You simply can’t do that with a traditional bank.

You can store your money using stablecoins and hedge against local inflation without having to jump through the hoops that the central banks and financial institutions place on you.

While you can’t do certain things yet because it’s not mainstream (and it’s not mainstream because many governments are worried that their citizens will stop using the local currency), it has opened an entirely new world for underserved communities and that trend is only accelerating.

Daniel Ndukwu

Daniel Ndukwu, CoFounder and CMO, QuickVid

 

Practical Adoption Requires Better User Experience

Based on what we see across Blockscout’s 3000+ blockchain explorers and our support tickets, underserved communities are adopting crypto for practical reasons. Incentives, airdrops, and accessible yields matter when every dollar counts. In addition to that, stablecoins offer access to less volatile currencies. Together, this lowers barriers and leads people to try more web3 financial tools, from basic transfers to saving and earning on chain.

At the same time, these same factors introduce risks and downsides for such communities. Many users rely on low-end phones and unstable internet, have limited context on crypto and self-custody, and are more vulnerable to scams and key loss. The path forward is better UX, simpler recovery options, clear and bite-sized education at the moment of action, and integrations with trusted payment solutions that would reduce the chance of being misled.

Ulyana Skladchikova

Ulyana Skladchikova, Head of Product, Blockscout, Blockchain explorer

 

Real-World Rails Make Stablecoin Solutions Work

Web3 can narrow the gap, but only when paired with real-world rails.
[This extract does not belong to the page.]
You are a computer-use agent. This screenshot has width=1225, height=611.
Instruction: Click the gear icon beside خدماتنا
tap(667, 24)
In a pilot I ran with a migrant group, stablecoin wallets cut remittance fees by half, and payout times fell from days to minutes. What worked was simple: start with dollar stablecoins, add cash-in and cash-out at trusted local shops, teach basic security, then layer in features like social recovery. Low-cost Android phones and SMS or USSD wallets helped people with spotty data plans. Clear rules of the road mattered too, like setting spending limits, using allowlists, and offering help in local languages. The takeaway for anyone building: prioritize stablecoins, offline-friendly wallets, agent networks, and hands-on education, and you will see real access gains without adding risk.

Elisa Branda

Elisa Branda, Founder & CEO, NuvoleBlu Magazine

 

Remove Gatekeepers to Transform Financial Access

I’m a gastroenterologist who’s spent 25+ years treating patients in Houston, and here’s what I know about access barriers: they’re remarkably similar whether we’re talking about healthcare or financial services. In North Houston, I see patients who drive 40+ minutes because they can’t find specialists who accept their insurance or speak their language–it’s not that the healthcare system doesn’t exist, it’s that the on-ramps are broken.
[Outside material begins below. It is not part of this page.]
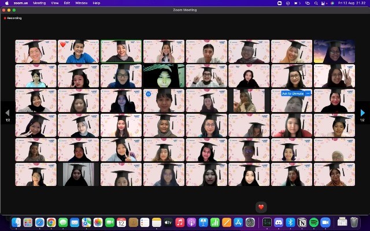Click the heart reaction at bottom of meeting
The image size is (370, 231).
click(x=261, y=207)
Web3’s biggest promise for underserved communities isn’t the technology itself–it’s removing gatekeepers who decide who’s “worthy” of service. My wife and I work with several non-profits here in Houston, and the pattern is always the same: traditional systems require documentation, credit history, physical addresses that many people simply don’t have. If Web3 can verify identity and enable transactions without those traditional gatekeepers, that’s genuinely transformative.
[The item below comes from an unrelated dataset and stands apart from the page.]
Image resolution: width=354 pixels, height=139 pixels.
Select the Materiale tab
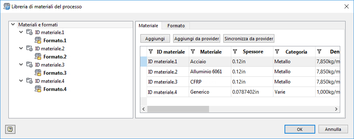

The problem I see is adoption trust. When patients come to GastroDoxs with gut issues linked to stress and inflammation, I can’t just hand them a supplement list–I have to explain why their digestive system affects their brain, show them the science, and build trust over time. Web3 needs that same patient education approach, especially with communities that have been burned by predatory financial services before.

My concern is we’re building sophisticated solutions while people need basic access to reliable services NOW. I’d rather see blockchain used to create transparent, low-cost remittance systems that immigrant families can actually use today than wait for some perfect decentralized future that requires a tech degree to understand.